With their existence crammed into a shoebox of an office ever since leaving medical school, doctors are commonly thought of as being out of touch with their patients. But the chairman of the Korean Medical Association, Roh Hwan-kyu, says this tendency should change.

“Doctors are devoted to their profession. And as a result unfortunately, they may have distanced themselves from ordinary people,” said Roh, as he explained the motifs behind the “Good Hands Campaign,” which was launched five months into his election in May last year.

Since then, the campaign has established a scheme to link senior citizens’ centers with their respective medical associations, and to provide immigrants and multiethnic families with free medical treatment.

It has also started offering mentoring programs to child breadwinners as well as providing them with food, clothing and shelter.

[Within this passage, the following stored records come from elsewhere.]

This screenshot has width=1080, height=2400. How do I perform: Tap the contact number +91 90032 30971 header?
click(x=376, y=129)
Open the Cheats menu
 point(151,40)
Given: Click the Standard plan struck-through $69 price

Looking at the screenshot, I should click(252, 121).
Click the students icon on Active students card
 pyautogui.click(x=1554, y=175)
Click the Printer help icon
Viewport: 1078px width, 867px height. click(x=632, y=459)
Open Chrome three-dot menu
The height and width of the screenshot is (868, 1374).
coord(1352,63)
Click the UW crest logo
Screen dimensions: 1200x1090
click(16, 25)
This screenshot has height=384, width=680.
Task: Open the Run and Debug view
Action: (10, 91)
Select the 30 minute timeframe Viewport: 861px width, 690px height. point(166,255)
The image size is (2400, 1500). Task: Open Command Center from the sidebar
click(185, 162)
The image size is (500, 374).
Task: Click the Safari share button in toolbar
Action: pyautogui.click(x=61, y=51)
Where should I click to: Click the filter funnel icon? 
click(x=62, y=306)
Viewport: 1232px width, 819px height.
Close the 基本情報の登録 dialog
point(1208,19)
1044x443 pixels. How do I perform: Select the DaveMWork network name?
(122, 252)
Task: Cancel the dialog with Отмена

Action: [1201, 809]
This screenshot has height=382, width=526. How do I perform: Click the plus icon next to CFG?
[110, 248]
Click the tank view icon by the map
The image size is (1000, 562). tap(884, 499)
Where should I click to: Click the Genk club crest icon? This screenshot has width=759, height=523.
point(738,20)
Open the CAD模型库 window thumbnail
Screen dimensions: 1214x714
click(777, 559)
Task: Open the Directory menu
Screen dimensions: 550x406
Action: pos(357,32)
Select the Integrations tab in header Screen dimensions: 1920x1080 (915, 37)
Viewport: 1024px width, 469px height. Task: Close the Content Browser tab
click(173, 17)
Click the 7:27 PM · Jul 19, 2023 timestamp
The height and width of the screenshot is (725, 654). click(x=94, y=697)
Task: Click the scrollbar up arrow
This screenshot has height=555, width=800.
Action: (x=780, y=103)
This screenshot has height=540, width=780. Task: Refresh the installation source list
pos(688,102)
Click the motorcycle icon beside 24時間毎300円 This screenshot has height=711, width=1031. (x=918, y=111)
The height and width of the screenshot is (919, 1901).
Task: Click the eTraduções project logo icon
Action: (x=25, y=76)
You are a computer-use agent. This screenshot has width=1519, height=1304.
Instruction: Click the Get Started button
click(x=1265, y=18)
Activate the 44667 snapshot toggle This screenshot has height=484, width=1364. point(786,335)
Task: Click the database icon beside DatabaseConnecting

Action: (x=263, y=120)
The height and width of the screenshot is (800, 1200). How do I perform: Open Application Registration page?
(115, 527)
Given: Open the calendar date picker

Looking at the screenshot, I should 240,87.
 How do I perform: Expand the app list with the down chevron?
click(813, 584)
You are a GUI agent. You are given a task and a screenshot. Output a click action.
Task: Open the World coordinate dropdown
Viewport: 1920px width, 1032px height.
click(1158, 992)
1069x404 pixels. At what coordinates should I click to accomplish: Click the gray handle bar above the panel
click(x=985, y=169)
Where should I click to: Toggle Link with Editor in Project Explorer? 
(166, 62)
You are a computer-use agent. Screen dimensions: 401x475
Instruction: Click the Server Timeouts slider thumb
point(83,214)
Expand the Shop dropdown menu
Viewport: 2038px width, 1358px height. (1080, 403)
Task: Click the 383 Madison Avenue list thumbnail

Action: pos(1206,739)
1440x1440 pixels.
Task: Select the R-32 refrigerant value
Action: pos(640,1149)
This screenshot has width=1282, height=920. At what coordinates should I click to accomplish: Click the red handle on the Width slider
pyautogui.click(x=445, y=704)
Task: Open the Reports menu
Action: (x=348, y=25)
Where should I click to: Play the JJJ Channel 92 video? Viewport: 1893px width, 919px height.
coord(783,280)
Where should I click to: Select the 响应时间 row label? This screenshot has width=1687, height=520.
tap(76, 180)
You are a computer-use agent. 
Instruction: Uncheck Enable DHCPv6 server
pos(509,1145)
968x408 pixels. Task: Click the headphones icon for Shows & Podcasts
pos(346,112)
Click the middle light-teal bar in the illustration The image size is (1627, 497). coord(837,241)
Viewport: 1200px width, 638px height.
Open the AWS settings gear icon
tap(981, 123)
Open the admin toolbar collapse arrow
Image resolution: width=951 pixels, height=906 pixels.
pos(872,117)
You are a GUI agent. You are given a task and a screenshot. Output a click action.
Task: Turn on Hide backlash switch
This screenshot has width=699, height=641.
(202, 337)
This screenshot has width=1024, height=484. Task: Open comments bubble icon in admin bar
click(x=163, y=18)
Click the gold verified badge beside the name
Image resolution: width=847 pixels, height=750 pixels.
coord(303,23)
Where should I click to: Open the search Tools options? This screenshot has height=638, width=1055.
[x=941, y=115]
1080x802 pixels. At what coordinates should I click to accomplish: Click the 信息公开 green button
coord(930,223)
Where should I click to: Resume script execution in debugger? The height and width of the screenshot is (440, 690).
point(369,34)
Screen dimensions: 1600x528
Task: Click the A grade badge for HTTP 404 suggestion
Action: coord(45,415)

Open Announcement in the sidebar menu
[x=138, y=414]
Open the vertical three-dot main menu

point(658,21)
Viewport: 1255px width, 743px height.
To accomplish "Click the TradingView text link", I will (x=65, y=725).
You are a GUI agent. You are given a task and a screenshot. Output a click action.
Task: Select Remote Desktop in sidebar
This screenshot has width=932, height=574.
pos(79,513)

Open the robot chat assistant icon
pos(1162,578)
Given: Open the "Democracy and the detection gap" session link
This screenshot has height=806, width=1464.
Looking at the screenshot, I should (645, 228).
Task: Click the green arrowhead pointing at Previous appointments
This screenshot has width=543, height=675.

The aim of the campaign is to transform doctors’ attitudes, which are often thought of as unfriendly and assertive. Among the manners encouraged on this front are speaking politely with a smile, holding the patient’s hand, making eye contact or explaining circumstances to the patient’s satisfaction.

From this month, the campaign will also encourage doctors to sign up for organ donations first. Finally, it is also pushing for plans to supply medical services to war-torn countries like Iraq and Syria.

“Before defending their rights, I think doctors should redeem themselves by getting back in touch with society,” said Roh.

He went on to say such reforms could dispel the stereotype that doctors solely work to their own benefit.

“Conserving the life and health of patients is our duty, and will determine our worth,” said Roh. “In medical schools, everyone vows to safeguard integrity and their conscience. But once they become doctors, not even half of them live up to such vows. It’s sad, but that’s the reality.”

Roh says the reality is due to excessively low health insurance fees. Under such conditions, it is impossible for hospitals to offer standard medical services, which in turn leads doctors to insist on unnecessarily extreme surgical procedures.

Furthermore, many doctors flock to departments like cosmetic surgery or dermatology, which are not covered by medical insurance, while those remaining in cardiothoracic or obstetrics, or other such departments covered by insurance, just have to endure.

Roh says doctors are not the only ones that must change, but the government must also reform its health policy.